On top of that — and here’s where I loop this back around to the topic at hand — this was the first chance some people had to really lash cars and music together. Don’t pretend you don’t know how important playing music in the car is when you’re colt-legged and fresh to the highway, because you do. Dating older people usually affords an opportunity to hear something new and exciting, and I’m sure there are people who have stories about their night-school-busboy dropout boyfriends cranking “Bastards of Young” or their second-year-senior girlfriends digging a Christian Death tape out from a pile of black jeans. Well, not me, friends; I got Rusted Root. Coming back up from Noho on Rt. 9 through Ware, Rusted Root was there. Driving blind and kissing on the back roads behind the high school, Rusted Root was also there. Parking behind the textile mill and trying to fit two bodies in one seat: Rusted Root held court over my shirtless, trembling form. Carfaxing the Volkswagen Fox in question probably brings up a line item like “CAR PASSES INSPECTION, BUT DRIVER MAY BECOME SUSCEPTIBLE TO BUYING TABLAS AND ANDEAN PONCHOS.”

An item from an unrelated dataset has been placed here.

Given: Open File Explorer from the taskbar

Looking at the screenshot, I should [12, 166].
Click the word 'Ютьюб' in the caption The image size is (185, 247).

A decade later, pawing through the wistful mists of time, here’s what I’ve decided: I don’t like this band, and I don’t like this song, but I love listening to this song. Which is to say: I dislike it in the abstract, and I dislike its consituent parts, but I love when it’s actually put in my ears. Watching these guys raindance around somebody’s backyard in Arizona and wiggle their little panflutes makes me want to headbutt them all, but I’m on listen number eleven of this song and I don’t want it to end. So this is a reminder to myself that songs and bands (and &c.) can play various roles in our lives — sometimes oppositely so; sometimes simultaneously so — and also a reminder to myself that the most unlikely things can become meaningful to us if we’re honest with ourselves and we keep our senses alert. It’s easy to get jaded and ornery and pretend like we’re the arbiters and keepers of our own taste, but it’s so much more useful and interesting to a step back and self-assess. Here: “The worst single of 1995 makes me feel young and excited and weirdly horny.” OK, now you go.